Stored items:
○ ○ ○ ○ ○
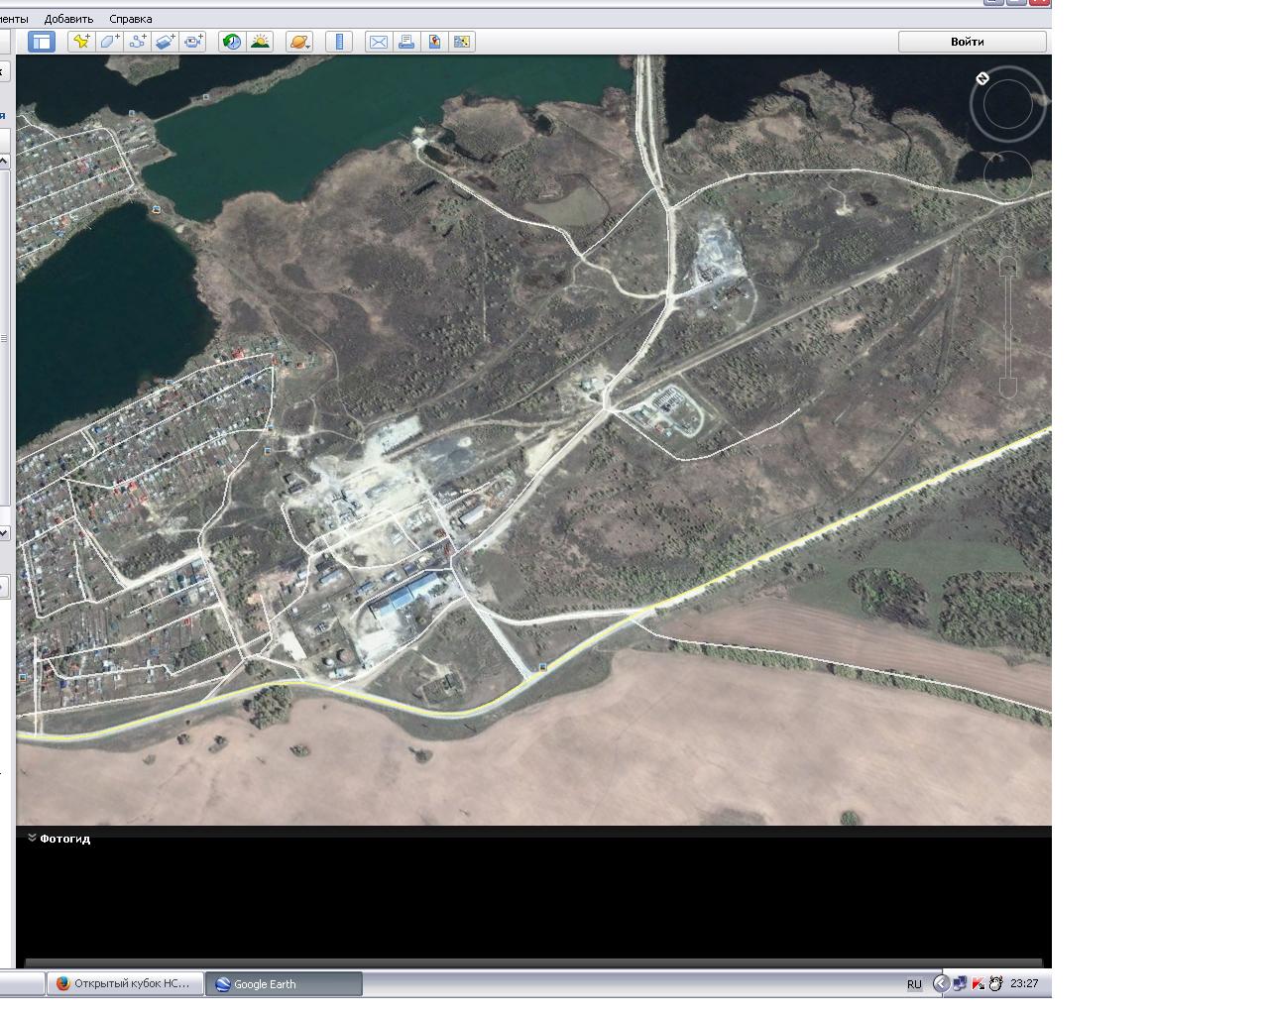The height and width of the screenshot is (1015, 1269).
Task: Select the Add Path tool
Action: [x=137, y=42]
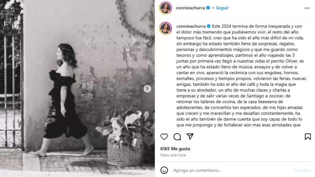Click verified badge in caption username

(x=209, y=26)
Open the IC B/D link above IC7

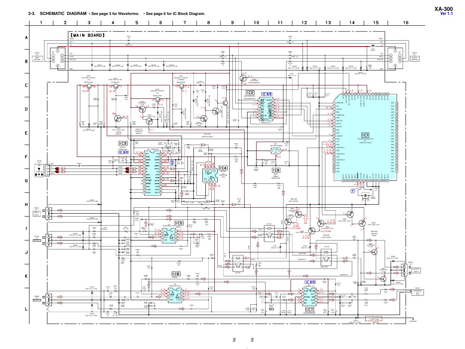(310, 282)
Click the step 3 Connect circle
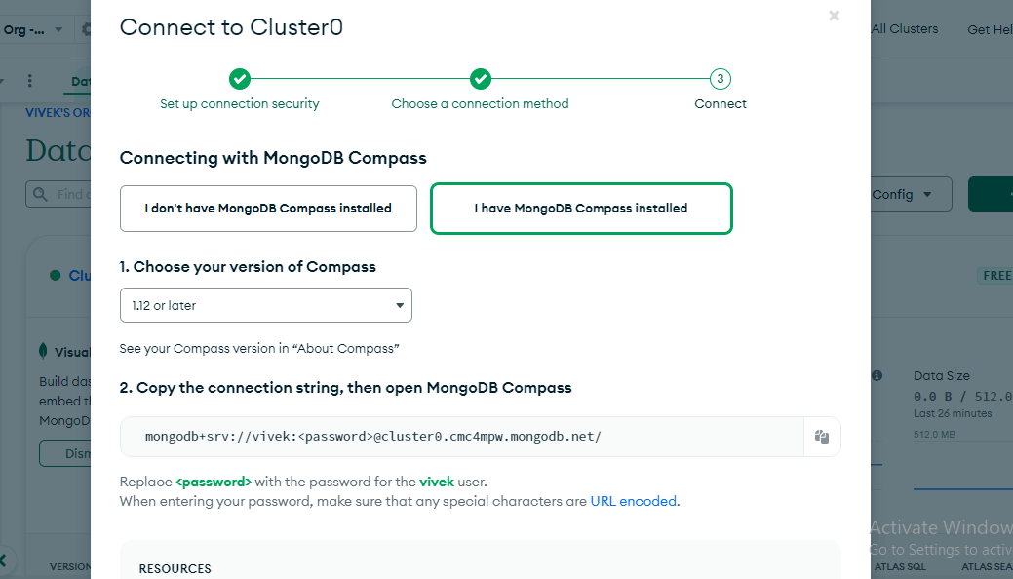 (x=720, y=79)
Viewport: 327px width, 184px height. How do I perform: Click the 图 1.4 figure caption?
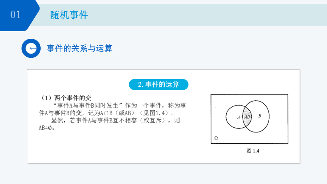pos(253,151)
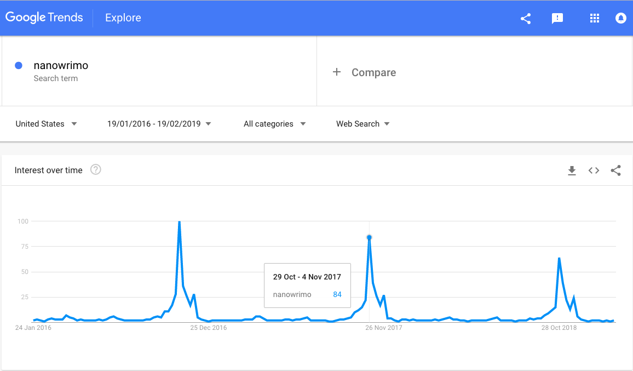Viewport: 633px width, 371px height.
Task: Open the Interest over time help tooltip
Action: [95, 170]
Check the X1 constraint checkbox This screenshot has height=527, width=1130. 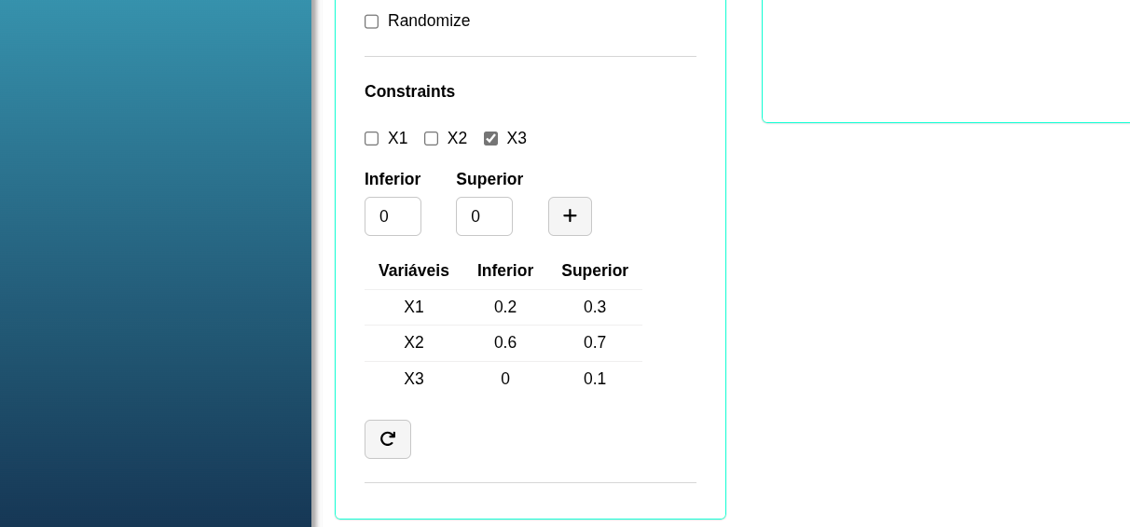(x=371, y=139)
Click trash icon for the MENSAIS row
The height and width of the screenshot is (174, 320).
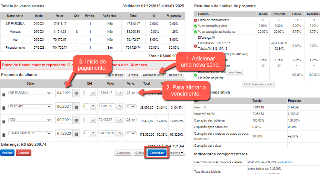[4, 108]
○ ○ ○ ○ ○
What you should do:
Copy the final portion of the records: every line from the one containing "The height and width of the screenshot is (174, 320)." through the last, word for word, without pictures.

Answer to this task:
The height and width of the screenshot is (174, 320).
[4, 108]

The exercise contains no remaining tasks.